WHAT YOU SHOULD DO: Without altering a word, return the records below, but exclude the pictures.
======== RECORDS FOR THE TASK ========
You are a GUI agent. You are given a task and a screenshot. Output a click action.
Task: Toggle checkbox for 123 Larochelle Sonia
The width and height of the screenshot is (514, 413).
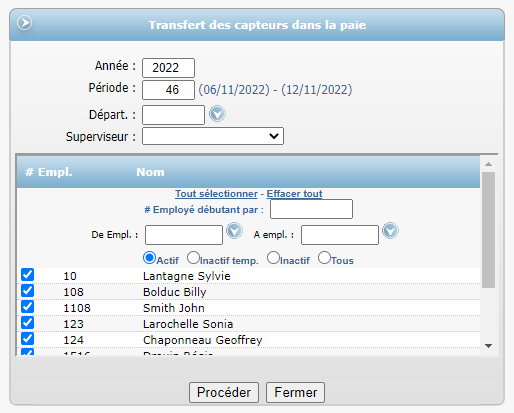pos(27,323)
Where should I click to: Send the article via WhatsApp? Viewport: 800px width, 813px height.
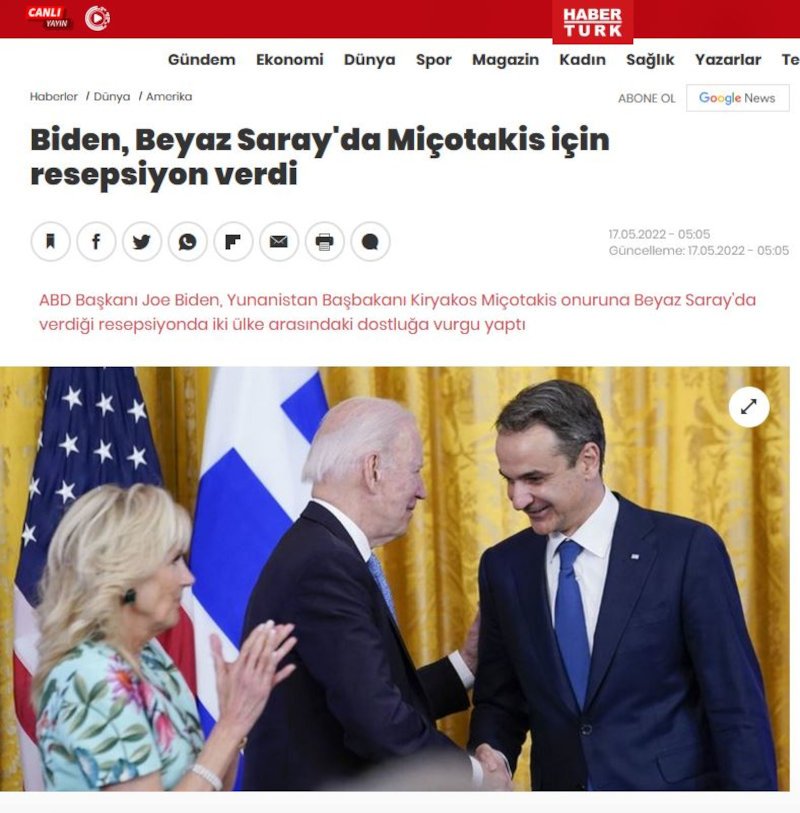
========
TASK RESPONSE:
You are a GUI agent. You are given a task and a screenshot. Output a click action.
Task: Toggle checkbox for 123 Larochelle Sonia
The width and height of the screenshot is (514, 413).
pos(27,323)
Where should I click to: Send the article via WhatsApp? Viewport: 800px width, 813px height.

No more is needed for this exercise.